Abstract:
OBJECTIVES : Most large-scale evaluations of systems of care (SOCs) have focused on school-aged populations, with limited research examining early childhood SOCs. As a result, little is known about how risk profiles, symptom presentation, and outcomes may vary between early childhood and school-aged SOC participants. This descriptive study uses data from two SOCs—an early childhood SOC (EC-SOC) and a school-aged SOC (SA-SOC)—to examine the differences across age groups in how children and families present to SOCs and the extent to which risk factors and symptoms change over six months of enrollment.
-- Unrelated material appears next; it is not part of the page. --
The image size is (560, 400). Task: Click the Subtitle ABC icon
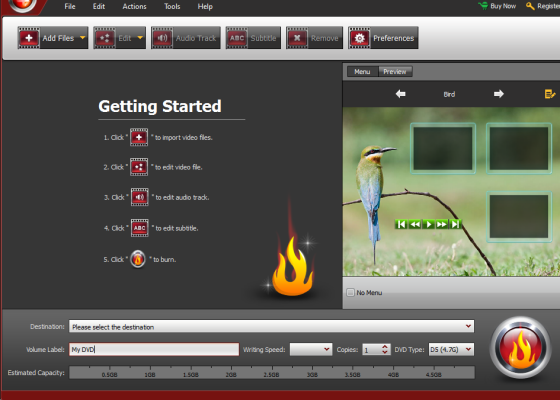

METHOD :
Participants were 184 children in the EC-SOC (mage = 3.91) and 142 children in the SA-SOC (mage = 9.36). Families completed measures assessing risk factors and functioning at enrollment and at six-month follow up. Descriptive analyses measured the presence of risk factors and symptoms at enrollment and follow-up. Correlations were computed to determine the associations between symptom measures. RESULTS : Results identified areas of similarity and difference between families presenting for SOCs at different developmental stages. Younger children experienced greater behavioral problems (Hedge’s g = 0.52, p< 0.001) with more associated caregiver stress (Hedge’s g range = 0.34–0.62, p < 0.01) and strain (Hedge’s g = 0.34, p= 0.005). Trauma was more strongly associated with child and caregiver symptoms among younger children. Greater change in symptom measures was observed for the EC-SOC. CONCLUSIONS : Findings highlight the importance of providing services in early childhood and provide guidance for SOC service provision at different ages.